A few months back, I was at a friend's wedding and witnessed something of both glory and horror.

A bridesmaid, riding the energy of the night, exited the dancefloor mid "Single Ladies" and broke out a dab rig and torch—going to work on some shatter like a welder as the bride's horrified aunt from Georgia looked on.

It got me thinking: There's a lot of dumb shit stoners do, especially in public. Sure, you know it's illegal to light up while driving. You probably know an OLCC-regulated bar will get a massive ticket if you're seen toking there. But what about the grayer zones? That's why I put together this guide to getting high in public. Tear this page out and laminate it if you find yourself wondering…

Dabs at a wedding?

(Rosie Struve)
(Rosie Struve)

No. You don't need to go there: Plenty of companies make hash oil cartridges that are just as strong and far more stealth than the traditional dab gear. You walk by these convenient oil pens every time you enter a dispensary. So pick one up.

Edibles on a plane?

(Rosie Struve)
(Rosie Struve)

Not unless you've got your shit dialed in. Case in point: In the summer of 2008, I moved from Richmond, Va., to Portland to finish a record with a buddy from college. When I got to Dulles International Airport with a duffel bag and a guitar (so romantic!), I was in possession of a Rice Krispie treat made by a notoriously heavy-handed chef: If he told you to eat half, eat a quarter of it and that'll likely be a journey. So that's what I did, standing in the security line. Then I got nervous. I didn't want to get arrested for possession on my way to the promised land.

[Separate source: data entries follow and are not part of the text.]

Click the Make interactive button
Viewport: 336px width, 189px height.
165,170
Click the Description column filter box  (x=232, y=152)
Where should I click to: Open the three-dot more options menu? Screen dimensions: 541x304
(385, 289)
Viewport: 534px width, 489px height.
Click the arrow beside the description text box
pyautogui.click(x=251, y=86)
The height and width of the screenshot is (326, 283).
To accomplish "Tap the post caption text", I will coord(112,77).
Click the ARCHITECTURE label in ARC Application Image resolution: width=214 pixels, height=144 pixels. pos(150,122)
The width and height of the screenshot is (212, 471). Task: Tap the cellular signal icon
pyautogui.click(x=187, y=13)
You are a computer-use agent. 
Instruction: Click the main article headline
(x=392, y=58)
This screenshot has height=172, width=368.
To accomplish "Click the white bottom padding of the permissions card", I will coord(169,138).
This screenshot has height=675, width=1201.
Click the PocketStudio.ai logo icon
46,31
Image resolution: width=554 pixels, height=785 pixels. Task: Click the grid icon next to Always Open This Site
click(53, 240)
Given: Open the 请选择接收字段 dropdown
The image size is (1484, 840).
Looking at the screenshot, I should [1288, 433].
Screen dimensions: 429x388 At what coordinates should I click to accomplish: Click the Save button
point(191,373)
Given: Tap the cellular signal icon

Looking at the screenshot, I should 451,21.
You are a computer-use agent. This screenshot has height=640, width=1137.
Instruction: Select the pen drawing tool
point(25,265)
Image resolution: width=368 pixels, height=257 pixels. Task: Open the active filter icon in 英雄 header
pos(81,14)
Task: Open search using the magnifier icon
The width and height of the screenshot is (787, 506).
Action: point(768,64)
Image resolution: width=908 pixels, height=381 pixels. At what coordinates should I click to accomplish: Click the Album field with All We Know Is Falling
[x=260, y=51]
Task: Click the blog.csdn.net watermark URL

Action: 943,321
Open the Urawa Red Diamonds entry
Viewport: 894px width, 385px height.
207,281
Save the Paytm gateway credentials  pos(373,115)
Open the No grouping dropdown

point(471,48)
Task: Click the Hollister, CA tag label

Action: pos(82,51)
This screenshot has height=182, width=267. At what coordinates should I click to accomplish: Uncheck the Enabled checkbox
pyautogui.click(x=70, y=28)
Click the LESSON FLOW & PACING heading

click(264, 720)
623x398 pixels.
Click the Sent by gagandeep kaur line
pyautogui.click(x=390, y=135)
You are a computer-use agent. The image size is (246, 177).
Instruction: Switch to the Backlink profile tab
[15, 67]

A half-dozen bites, and the edible was gone. Two hours later, I was one hour into a five-hour flight, convinced that I was having a heart attack. Of course, I told no one, and powered through the most terrifying high of my life.

Doobs around kids?

(Rosie Struve)
(Rosie Struve)

There's a home video of my childhood best friend at a family reunion at the age of three. His uncle hands him a red Solo cup and sends him to the keg to refill his beer. The toddler stumbles across the lawn, fills the cup at the keg, takes a long drink off its frothy head and then returns. "Here's your beer, Uncle Ted," he says with a slur, handing over the cup before falling over. He'd apparently been playing bartender for other adults all day. The moral? While we should make a point of exposing youths to responsible cannabis use so as to destigmatize and set a good example, maybe get a sitter for the times when you're gonna be so high that you'll have your kid packing your bowls for you.

Getting stoned at shows?

(Rosie Struve)
(Rosie Struve)

Even if security guards aren't morally opposed to weed, they still have to represent the interests of the venue. I'm reminded of this time I was in Camden, N.J., seeing an iteration of the post-Jerry Garcia Grateful Dead. The band was about 45 minutes into their classic improvisation piece, "Drums/Space," when a local Deadhead got frustrated, stood up from the mostly seated crowd, and decided that he was now the voice of the people. "Quit joikin' us off and play a song," he catcalled, repeating the phrase between gulps of Miller Lite and exaggerated pulls off a loud-smelling joint, unaware that the security guards just 20 feet up the hill indeed had noses, too. They calmly snuck up behind him, put him in cuffs and whisked him off to Sad Town. Should've saved that moment of defiance for the parking lot.

Being high at work?

(Rosie Struve)
(Rosie Struve)

There's nothing less impressive than a person who can't do their job because they're high. If that happens to be you, no matter how many times you tell yourself, "They don't know I'm baked," they probably do, and they're probably annoyed that you're staring into the milk steamer, transfixed by the bubbles that should already be the foam atop their latte, while the distinct scent of burning milk wafts across the counter.